EU Finds Meta Falls Short on Blocking Under-13s from Facebook and Instagram

Cover image from theverge.com, which was analyzed for this article
The EU accused Meta of failing to adequately block under-13s from its platforms, breaching digital services rules. Fines loom with implications for US tech regulation. Concerns rise over minors' online safety amid AI deepfakes.
PoliticalOS
Wednesday, April 29, 2026 — Tech
The EU Commission has issued preliminary findings that Meta's age controls and risk assessments for Facebook and Instagram fall short of Digital Services Act standards, exposing children under 13 to potential harms and opening the door to fines as high as 6 percent of global revenue. Meta maintains it invests in detection technology and views robust age verification as an industry-wide technical challenge, not a failure unique to its platforms. The single most important reality is that this remains an ongoing process: Meta can still present evidence and propose fixes before any final ruling or penalty is issued.
What outlets missed
Both reports underplayed the scale of Meta's existing underage-account removals. The company's transparency reports document millions of such accounts proactively taken down each year, a data point that provides important context for claims of systemic failure. Coverage also gave limited attention to the procedural timeline: Meta has until mid-May 2026 to file its formal response, after which the Commission will decide on remedies or penalties. One outlet omitted Meta's explicit framing of age verification as requiring cross-industry collaboration on technical and privacy issues rather than unilateral fixes by a single company. Finally, while one piece noted the parallel investigation into behavioral addictions, neither fully explored how the DSA's risk-mitigation obligations intersect with emerging concerns such as AI-generated content, an area the Commission itself has flagged in related probes.
EU Regulators Find Meta Violates Digital Services Act on Underage Access
The European Commission has issued preliminary findings declaring that Meta Platforms is breaching the European Union’s Digital Services Act by failing to enforce its own minimum age requirement of 13 on Facebook and Instagram. The announcement on Wednesday follows an investigation spanning nearly two years and reflects Brussels’ ongoing push to hold large technology companies accountable for how their services affect younger users. Yet the case also illustrates the practical difficulties of enforcing age limits in a digital environment where verification technology remains imperfect and personal responsibility often determines outcomes.
Commission officials stated that Meta does not adequately prevent children under 13 from creating accounts. During signup, users can simply enter any birth date they choose, with no effective controls to confirm accuracy. The EU further criticized the platforms’ reporting tools for suspected underage accounts, describing them as cumbersome and ineffective. Accessing the reporting form can require up to seven clicks, and even when reports are submitted, follow-up actions to remove the accounts are often absent or insufficient, according to investigators.

--- Source excerpt ---
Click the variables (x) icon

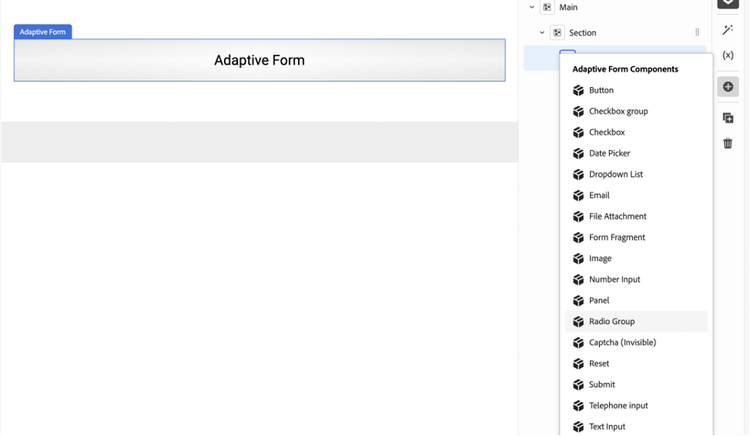click(728, 55)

--- What you need to do ---
**1)** From the article on Meta and the EU, copy the part that opens with the words containing "PoliticalOS" and closes with "penalty is issued.".
**2)** According to the article on Meta and the EU, why did EU investigators call the platforms' tools for reporting suspected underage accounts ineffective? Answer in one to three sentences.
**3)** Pick up the article on Meta and the EU where it ends and keep it going.
The material after the article on Meta and the EU stands apart from it.

--- The answers ---
**1)**
PoliticalOS
Wednesday, April 29, 2026 — Tech
The EU Commission has issued preliminary findings that Meta's age controls and risk assessments for Facebook and Instagram fall short of Digital Services Act standards, exposing children under 13 to potential harms and opening the door to fines as high as 6 percent of global revenue. Meta maintains it invests in detection technology and views robust age verification as an industry-wide technical challenge, not a failure unique to its platforms. The single most important reality is that this remains an ongoing process: Meta can still present evidence and propose fixes before any final ruling or penalty is issued.

**2)** Getting to the reporting form can take as many as seven clicks. Even after a report is sent, the steps to remove the account are often missing or not enough.

**3)**
Henna Virkkunen, the EU’s lead on tech policy, emphasized the gap between Meta’s stated rules and actual practice. “Meta’s own general conditions indicate their services are not intended for minors under 13,” she said in a statement. “Yet our preliminary findings show that Instagram and Facebook are doing very little to prevent children below this age from accessing their services.” The Commission also described Meta’s internal risk assessments for protecting minors as “incomplete and arbitrary,” arguing they do not adequately reflect evidence from across the European Union that points to notable numbers of younger children on the platforms.
These shortcomings, the Commission contends, violate the Digital Services Act’s requirement that very large online platforms diligently identify and mitigate systemic risks, including those involving minors. The DSA, which took full effect in 2024, imposes obligations on companies to assess harms, implement safeguards, and demonstrate compliance or face potential fines reaching as much as six percent of global annual revenue. The preliminary nature of the findings gives Meta time to examine the Commission’s evidence and submit a defense before any final ruling.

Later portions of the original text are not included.